Seeing Fruit, With Fruit

Peach Alongside A Peach (2024)

Red Apple Alongside A Red Apple (2024)

Green Apple Alongside A Green Apple (2024)

Orange Alongside An Orange (2024)

Blood Orange Alongside A Blood Orange (2024)

Banana Alongside A Banana (2024)

Pear Alongside A Pear (2024)

Persimmon Alongside A Persimmon (2024)

I developed this work as a tangent of spending time foraging fruit and exploring ways to make technological devices that detect when fruit is ripe. I’m fascinated by how we see and know the world through our senses, and how sensors, digital cameras, and computers see and know the world in similar and different ways.  

One way we see fruit is as color. Computers can also see color. If we use a computer to look at the color of fruit, what might we see? 

Each video was created using the same process. An image of a fruit was selected from Wikimedia Commons. This source for images was chosen because the images of fruit there are generic. A square was cut from the center of the image, to capture as much of the surface of the image as possible, but without background, so that the selected square was entirely of the fruit. Each square was sized to match, by dimensions and the number of pixels. I used a script, then, to look at each image:  moving through the image, pixel by pixel (left to right, top to bottom), and saving each pixel as an individual image file. These individual image files for each fruit were then assembled into a video sequence.
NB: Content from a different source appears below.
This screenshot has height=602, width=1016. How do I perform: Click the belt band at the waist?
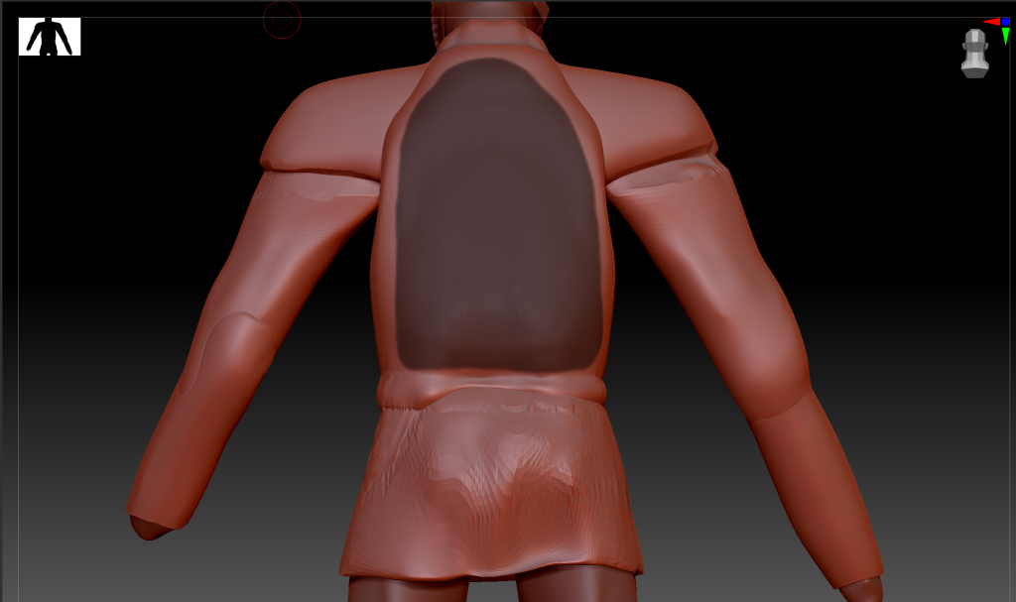pyautogui.click(x=493, y=386)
It turns out that the image taken apart and made unrecognizable can still be seen and known, in curious ways. These videos are meditative. There’s no meaning to them. They’re simply the color of fruit, seen differently, for us to see. 

In one version of the videos, the extracted pixels are presented alongside a representative image of the fruit. These videos are silent. 

In another version of the videos, the extracted pixels are presented visually alone, but accompanied by a soundtrack. The soundtrack is optional. Each soundtrack is distinct to the fruit. The soundtracks were created by extracting color information from each pixel and using that information as the basis for procedurally generating audio from data.

After creating these videos, I realized that Casey Raes created similar works decades ago. I’d likely seen that work before, and I used sample Processing code to step through the pixels of each fruit image. So, undoubtedly, this work is influenced by and indebted to Raes. Thank you, Casey Raes.